SELECT COUNT(*) FROM txns PARTITION (fy2001);

SELECT COUNT(*) FROM txns_fy2001;

@segsize

We no longer need the old partition as it is now empty, so we can drop it. If your goal was to simply transport this partition without removing it, such as in a data warehouse scenario, you could exchange the table back into the partition after transporting the tablespace.

ALTER TABLE txns DROP PARTITION fy2001;

To get ready make the tablespaces we are transporting (data and index) READ ONLY to ensure there are no active transactions, and that none start during transport. The rest of the partitions are unaffected.

ALTER TABLESPACE ttsdat1 READ ONLY;

ALTER TABLESPACE ttsidx1 READ ONLY;

Use the DBMS_TTS utility to verify the tablespace set is self contained. That is, there are no objects within the set that reference (foreign key, constraint indexes, etc) any object outside of the set. The set can be one or more tablespaces that will be transported together.

EXECUTE sys.DBMS_TTS.TRANSPORT_SET_CHECK('ttsdat1,ttsidx1', TRUE);

SELECT * FROM sys.TRANSPORT_SET_VIOLATIONS;

We're going to use data pump to perform the export, so make sure a named directory exists within the database and any other users have necessary permissions on it. Data pump cannot read or write arbitrarily to any file system directory like the old export/import.

CREATE OR REPLACE DIRECTORY trans_dir AS '/u01/app/oracle/oratrans';

GRANT READ, WRITE ON DIRECTORY trans_dir TO ...;

Bounce out to the OS and perform the metadata export. This will run quickly and consistently regardless of the partition size as it contains data descriptions only, no actual data.

cd /u01/app/oracle/oratrans

expdp bank/bank@FRED \

DUMPFILE=ttsfy1.dmp \

DIRECTORY=trans_dir \

TRANSPORT_TABLESPACES = ttsdat1,ttsidx1

ls -al

The second part of transportation is copying the datafile(s) for the tablespace(s) we are moving. If there is more than one datafile per tablespace remember to get them all. Remember to take all tablespaces that make up the complete transport set. Copying can be performed by simple OS commands if you are moving to a similar platform. If you are using ASM or if endian conversion is necessary then use RMAN to perform the copy (and parallelize it!). You can list supported platforms and their endian format by querying V$TRANSPORTABLE_PLATFORM.

rman target fred

CONVERT TABLESPACE ttsdat1, ttsidx1

TO PLATFORM 'Microsoft Windows IA (32-bit)'

FORMAT='$ORACLE_BASE/oratrans/%N_win.dbf';

exit

ls -al

After transport is complete we can drop the source tablespaces. This is optional based on your business requirement. You could go back to the source database and simply put them back into READ WRITE mode and continue business as usual. Discrete tables can be easily EXCHANGED back into the original partition they came from.

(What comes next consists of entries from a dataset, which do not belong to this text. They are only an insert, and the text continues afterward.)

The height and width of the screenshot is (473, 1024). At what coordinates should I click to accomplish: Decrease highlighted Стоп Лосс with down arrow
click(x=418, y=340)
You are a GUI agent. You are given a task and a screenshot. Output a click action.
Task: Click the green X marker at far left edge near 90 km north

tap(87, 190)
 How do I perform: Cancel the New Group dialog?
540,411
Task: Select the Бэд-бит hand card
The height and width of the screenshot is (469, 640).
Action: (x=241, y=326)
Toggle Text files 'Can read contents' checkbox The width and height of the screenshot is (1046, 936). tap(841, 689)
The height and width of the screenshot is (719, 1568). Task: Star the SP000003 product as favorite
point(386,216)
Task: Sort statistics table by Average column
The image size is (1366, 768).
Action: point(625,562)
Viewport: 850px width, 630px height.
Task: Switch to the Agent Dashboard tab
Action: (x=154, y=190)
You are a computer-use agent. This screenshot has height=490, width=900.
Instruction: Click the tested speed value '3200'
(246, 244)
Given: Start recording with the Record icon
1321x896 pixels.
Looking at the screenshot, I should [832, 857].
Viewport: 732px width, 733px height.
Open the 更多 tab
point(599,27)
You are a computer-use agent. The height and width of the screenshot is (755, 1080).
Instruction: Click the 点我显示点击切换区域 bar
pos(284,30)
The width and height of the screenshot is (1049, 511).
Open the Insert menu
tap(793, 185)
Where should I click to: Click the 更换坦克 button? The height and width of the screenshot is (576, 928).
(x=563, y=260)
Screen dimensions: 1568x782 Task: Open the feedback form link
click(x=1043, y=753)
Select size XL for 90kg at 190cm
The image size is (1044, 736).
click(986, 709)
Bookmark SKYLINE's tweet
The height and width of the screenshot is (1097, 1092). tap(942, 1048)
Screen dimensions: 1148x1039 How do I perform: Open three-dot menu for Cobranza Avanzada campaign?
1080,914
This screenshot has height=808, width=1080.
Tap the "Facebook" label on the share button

DROP TABLESPACE ttsdat1 INCLUDING CONTENTS;

DROP TABLESPACE ttsidx1 INCLUDING CONTENTS;

In preparation for the next year's business data we need to create new data and index partitions, again in their own tablespaces to facilitate future transport.

CREATE TABLESPACE ttsdat6 DATAFILE '/u01/app/oracle/oratrans/ttsdat6.dbf'

SIZE 1M AUTOEXTEND ON MAXSIZE 50M;

CREATE TABLESPACE ttsidx6 DATAFILE '/u01/app/oracle/oratrans/ttsidx6.dbf'

SIZE 1M AUTOEXTEND ON MAXSIZE 50M;

ALTER TABLE txns ADD PARTITION fy2006

VALUES LESS THAN (to_date('2007-01-01','yyyy-mm-dd') )

TABLESPACE ttsdat6

UPDATE INDEXES (txns_pk_idx (PARTITION fy2006 TABLESPACE ttsidx6));

@indpartrows

PART 3 - Plug in to the archive database

Copy the data and index tablespace datafiles and the export file to the target system. Connect to the target system and verify the database character sets match the source database. This is a very important restriction of Transportable Tablespaces!

CONNECT arch/arch@BING

SELECT * FROM v$nls_parameters WHERE parameter IN ('NLS_CHARACTERSET','NLS_NCHAR_CHARACTERSET');

Ensure an Oracle directory with necessary permissions exists for data pump.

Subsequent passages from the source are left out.